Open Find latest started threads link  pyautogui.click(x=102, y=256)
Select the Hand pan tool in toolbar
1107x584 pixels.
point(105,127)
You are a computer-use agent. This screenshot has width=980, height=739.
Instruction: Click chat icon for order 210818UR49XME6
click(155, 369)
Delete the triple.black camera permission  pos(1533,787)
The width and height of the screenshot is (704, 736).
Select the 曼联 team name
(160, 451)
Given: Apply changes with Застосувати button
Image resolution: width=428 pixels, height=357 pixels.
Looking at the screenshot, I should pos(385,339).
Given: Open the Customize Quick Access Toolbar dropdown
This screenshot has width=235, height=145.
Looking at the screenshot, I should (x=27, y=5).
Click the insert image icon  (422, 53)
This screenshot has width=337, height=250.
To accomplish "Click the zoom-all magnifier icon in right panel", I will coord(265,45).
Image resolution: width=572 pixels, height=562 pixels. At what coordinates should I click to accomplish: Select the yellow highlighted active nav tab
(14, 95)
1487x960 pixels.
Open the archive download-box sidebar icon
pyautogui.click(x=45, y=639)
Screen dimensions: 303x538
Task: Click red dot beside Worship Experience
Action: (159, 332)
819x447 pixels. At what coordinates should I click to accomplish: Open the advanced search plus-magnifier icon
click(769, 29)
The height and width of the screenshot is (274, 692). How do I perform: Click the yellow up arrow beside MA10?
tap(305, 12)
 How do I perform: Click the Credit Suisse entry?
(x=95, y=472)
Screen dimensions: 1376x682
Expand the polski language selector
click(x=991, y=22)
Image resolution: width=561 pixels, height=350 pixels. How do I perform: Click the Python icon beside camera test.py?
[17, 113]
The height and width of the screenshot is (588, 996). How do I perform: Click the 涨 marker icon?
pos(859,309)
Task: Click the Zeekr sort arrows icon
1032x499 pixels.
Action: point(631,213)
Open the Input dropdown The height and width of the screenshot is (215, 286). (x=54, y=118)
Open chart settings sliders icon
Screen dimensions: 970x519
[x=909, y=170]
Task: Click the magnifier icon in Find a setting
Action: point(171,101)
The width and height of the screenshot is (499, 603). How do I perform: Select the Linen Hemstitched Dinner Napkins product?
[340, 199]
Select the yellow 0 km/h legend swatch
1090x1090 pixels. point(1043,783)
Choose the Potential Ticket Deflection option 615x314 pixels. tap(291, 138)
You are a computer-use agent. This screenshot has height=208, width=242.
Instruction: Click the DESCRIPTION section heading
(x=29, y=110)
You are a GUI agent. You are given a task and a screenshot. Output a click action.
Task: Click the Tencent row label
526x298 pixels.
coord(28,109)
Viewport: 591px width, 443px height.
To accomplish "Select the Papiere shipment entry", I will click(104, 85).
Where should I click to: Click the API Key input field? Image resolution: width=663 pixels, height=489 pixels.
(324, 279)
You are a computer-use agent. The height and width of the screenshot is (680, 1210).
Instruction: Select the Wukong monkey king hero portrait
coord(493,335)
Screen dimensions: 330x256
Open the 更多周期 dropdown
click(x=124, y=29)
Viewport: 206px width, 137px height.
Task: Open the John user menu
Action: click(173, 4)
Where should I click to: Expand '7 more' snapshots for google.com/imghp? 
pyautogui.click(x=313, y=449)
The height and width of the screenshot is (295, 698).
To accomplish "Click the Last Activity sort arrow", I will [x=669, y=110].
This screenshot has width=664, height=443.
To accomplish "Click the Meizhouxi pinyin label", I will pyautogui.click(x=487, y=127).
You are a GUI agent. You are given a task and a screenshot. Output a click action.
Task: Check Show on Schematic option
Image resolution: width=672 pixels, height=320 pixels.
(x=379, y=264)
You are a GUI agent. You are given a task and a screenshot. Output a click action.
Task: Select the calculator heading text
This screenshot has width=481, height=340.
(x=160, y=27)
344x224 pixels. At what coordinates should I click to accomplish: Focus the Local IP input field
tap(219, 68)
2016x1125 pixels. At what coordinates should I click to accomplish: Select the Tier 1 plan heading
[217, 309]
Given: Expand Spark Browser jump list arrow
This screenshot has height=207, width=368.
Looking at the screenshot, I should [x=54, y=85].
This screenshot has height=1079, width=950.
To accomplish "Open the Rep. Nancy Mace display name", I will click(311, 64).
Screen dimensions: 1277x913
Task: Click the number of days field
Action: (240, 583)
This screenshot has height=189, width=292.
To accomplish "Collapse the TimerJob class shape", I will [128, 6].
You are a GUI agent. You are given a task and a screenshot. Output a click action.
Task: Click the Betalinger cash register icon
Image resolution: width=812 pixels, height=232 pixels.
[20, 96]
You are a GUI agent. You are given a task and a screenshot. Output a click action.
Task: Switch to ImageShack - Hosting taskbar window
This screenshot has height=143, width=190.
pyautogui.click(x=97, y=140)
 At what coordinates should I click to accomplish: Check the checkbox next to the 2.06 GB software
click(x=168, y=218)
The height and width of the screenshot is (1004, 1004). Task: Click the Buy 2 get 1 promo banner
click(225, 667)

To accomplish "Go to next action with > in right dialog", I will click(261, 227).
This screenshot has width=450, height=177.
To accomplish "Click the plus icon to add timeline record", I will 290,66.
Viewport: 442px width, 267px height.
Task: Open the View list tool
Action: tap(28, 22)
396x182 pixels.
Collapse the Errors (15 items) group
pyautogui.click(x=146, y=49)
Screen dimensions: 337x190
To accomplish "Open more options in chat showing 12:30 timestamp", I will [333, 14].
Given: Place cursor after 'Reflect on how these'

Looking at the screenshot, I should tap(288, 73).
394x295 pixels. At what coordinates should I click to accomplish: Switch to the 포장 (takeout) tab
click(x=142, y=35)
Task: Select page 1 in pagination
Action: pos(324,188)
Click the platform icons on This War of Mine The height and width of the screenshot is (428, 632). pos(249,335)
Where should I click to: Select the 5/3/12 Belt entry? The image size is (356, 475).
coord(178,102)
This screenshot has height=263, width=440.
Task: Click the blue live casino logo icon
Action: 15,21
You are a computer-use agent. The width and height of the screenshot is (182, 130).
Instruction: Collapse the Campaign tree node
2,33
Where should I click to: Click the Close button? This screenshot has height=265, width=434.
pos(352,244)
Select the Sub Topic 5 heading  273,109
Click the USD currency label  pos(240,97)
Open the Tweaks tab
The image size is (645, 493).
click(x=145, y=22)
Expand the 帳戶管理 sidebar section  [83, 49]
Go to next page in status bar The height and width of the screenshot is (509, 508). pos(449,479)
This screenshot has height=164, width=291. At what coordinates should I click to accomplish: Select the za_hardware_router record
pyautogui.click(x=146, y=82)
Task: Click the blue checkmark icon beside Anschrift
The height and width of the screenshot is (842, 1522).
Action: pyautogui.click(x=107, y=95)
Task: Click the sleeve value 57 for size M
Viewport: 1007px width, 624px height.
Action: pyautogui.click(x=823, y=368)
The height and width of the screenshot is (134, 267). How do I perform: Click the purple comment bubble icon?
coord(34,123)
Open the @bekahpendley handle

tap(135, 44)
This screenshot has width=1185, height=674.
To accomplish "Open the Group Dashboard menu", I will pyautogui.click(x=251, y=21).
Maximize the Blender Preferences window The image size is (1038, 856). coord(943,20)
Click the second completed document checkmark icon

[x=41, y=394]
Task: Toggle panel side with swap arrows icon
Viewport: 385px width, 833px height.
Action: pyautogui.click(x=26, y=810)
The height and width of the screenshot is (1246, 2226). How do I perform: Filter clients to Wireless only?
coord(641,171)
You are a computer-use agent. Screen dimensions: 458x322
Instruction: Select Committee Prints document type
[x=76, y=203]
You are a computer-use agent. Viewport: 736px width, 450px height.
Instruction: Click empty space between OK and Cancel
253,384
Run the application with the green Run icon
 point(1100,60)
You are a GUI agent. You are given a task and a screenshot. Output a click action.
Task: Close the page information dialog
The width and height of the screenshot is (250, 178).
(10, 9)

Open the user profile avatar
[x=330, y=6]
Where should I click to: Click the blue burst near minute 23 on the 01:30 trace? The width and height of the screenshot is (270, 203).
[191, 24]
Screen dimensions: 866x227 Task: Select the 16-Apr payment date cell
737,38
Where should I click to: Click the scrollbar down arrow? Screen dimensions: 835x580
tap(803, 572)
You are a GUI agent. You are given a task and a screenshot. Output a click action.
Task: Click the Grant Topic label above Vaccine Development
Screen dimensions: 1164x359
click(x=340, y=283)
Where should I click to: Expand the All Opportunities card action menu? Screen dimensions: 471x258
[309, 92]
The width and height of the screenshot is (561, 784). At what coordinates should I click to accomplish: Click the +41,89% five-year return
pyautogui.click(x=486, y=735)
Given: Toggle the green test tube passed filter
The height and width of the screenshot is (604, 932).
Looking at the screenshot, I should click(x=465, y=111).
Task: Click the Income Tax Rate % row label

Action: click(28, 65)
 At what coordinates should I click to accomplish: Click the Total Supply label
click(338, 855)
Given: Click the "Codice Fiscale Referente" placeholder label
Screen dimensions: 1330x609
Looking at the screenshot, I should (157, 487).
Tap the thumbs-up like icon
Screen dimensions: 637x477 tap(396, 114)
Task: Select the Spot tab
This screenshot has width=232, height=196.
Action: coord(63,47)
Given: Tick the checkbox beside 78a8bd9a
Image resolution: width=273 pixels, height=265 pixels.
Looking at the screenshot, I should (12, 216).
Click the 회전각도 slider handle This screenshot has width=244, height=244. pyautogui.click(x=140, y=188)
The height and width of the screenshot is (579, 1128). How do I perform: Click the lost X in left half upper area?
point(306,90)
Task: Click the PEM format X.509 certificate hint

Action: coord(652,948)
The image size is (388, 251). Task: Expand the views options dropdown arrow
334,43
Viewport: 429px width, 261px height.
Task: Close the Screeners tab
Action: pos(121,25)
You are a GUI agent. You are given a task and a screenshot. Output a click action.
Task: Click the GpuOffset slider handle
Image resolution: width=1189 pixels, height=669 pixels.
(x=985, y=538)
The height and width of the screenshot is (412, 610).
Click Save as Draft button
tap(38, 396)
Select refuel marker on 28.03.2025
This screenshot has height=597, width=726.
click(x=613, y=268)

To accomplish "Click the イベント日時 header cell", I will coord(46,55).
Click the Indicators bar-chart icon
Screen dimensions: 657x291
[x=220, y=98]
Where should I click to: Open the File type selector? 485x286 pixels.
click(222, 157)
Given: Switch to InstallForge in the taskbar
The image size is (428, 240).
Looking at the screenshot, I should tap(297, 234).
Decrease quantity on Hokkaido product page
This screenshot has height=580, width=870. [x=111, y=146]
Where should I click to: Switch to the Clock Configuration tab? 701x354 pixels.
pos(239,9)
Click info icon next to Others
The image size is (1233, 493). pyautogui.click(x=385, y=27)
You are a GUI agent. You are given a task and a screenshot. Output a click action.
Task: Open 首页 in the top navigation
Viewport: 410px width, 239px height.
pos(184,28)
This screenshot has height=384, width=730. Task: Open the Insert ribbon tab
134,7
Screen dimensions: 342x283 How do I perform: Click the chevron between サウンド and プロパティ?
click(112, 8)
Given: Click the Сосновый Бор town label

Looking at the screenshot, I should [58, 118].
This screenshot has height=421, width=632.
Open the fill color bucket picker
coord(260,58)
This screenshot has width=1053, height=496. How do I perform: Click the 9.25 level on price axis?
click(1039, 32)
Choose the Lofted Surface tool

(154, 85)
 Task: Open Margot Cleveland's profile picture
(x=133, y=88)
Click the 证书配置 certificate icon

* **WHAT YOU ARE ASKED TO DO**: When a line of the records includes "right", that line belongs in the answer.

* **WRITTEN RESPONSE**:
To accomplish "Click the zoom-all magnifier icon in right panel", I will coord(265,45).
To accomplish "Go to next action with > in right dialog", I will click(261, 227).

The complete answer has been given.